Have you had any feedback on this?
Thanks Alex, you are investing your talent and ability in educating the tiny house community and we sure appreciate everything you do!
My first instinct was to reach out to Gregory Johnson, of the Small House Society, who lived in a tiny house with a propane Dickinson heater. Here’s what he had to say:
Yes, I used the Dickinson. As long as the system is installed properly, I think it’s perfectly safe. As with any home, I’d recommend having a high quality smoke detector (in the $70+ price range) because they use a different more responsive technology than the cheaper ones.
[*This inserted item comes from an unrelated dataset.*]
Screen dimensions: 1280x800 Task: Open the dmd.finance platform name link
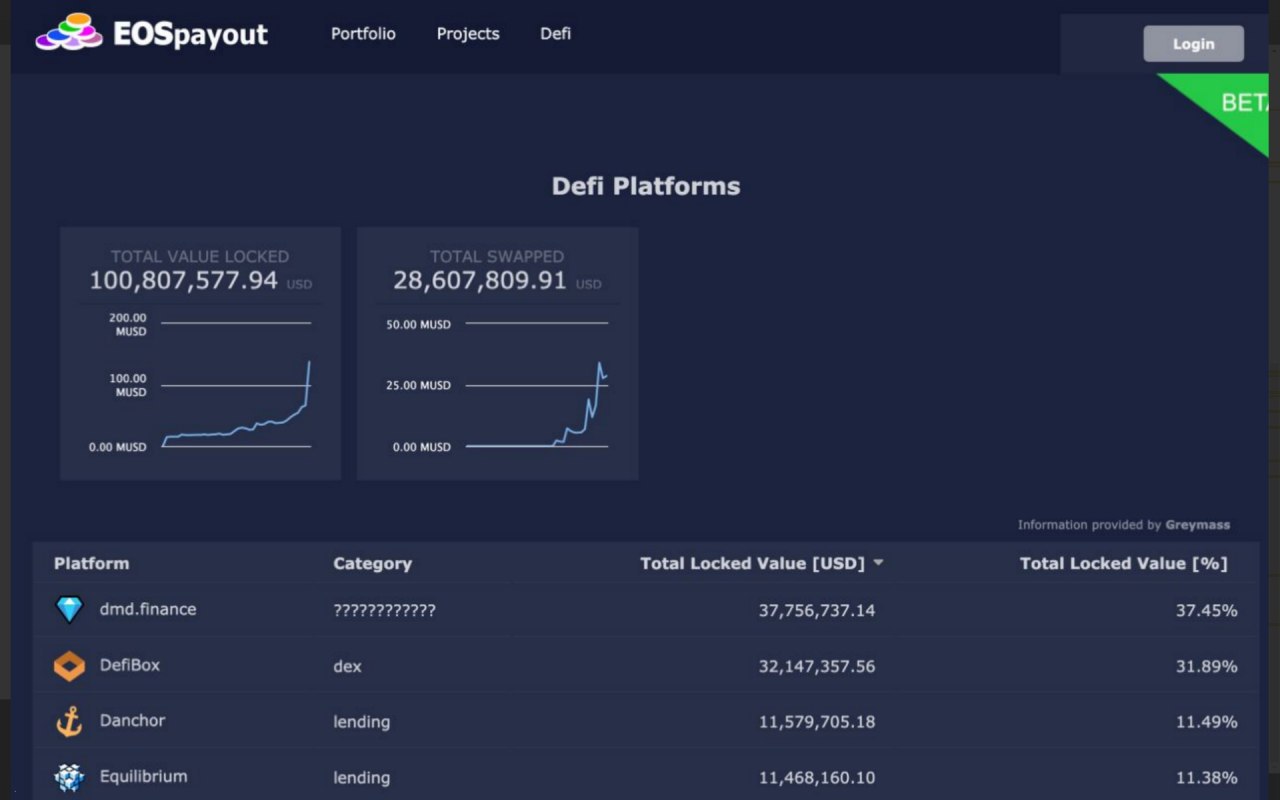[148, 609]
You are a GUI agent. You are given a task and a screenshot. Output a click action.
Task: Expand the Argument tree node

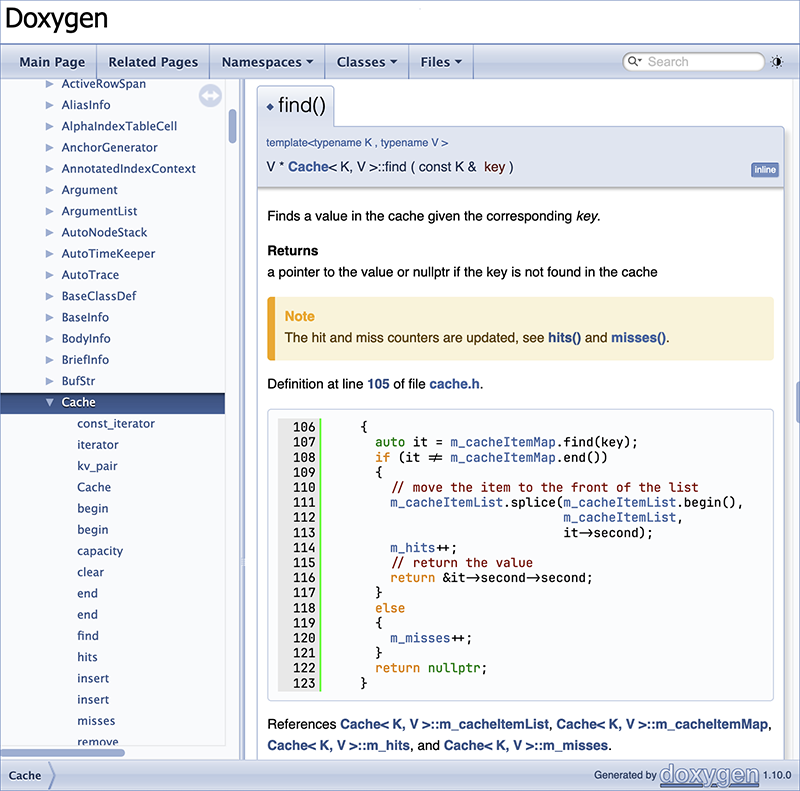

Also, having a carbon monoxide detector is essential in any home, but more important in a smaller space that presumably has even less air exchange than older larger homes. The Dickinson heater I used had two settings: low and high. I found it was so efficient that I needed to turn it below the lower setting and have a barely visible flame. That was enough to keep my house warm. ~ Gregory Johnson, Small House Society
Greg made a great point. Be sure to install it correctly and have a quality carbon monoxide and smoke detector installed in your home. Here’s a well known and widely used combination smoke and carbon monoxide detector that you can use.
What are your thoughts on leaving a propane-based heater on all night while you sleep in a tiny house? Is this dangerous or are we over-thinking it? What would you or do you do currently?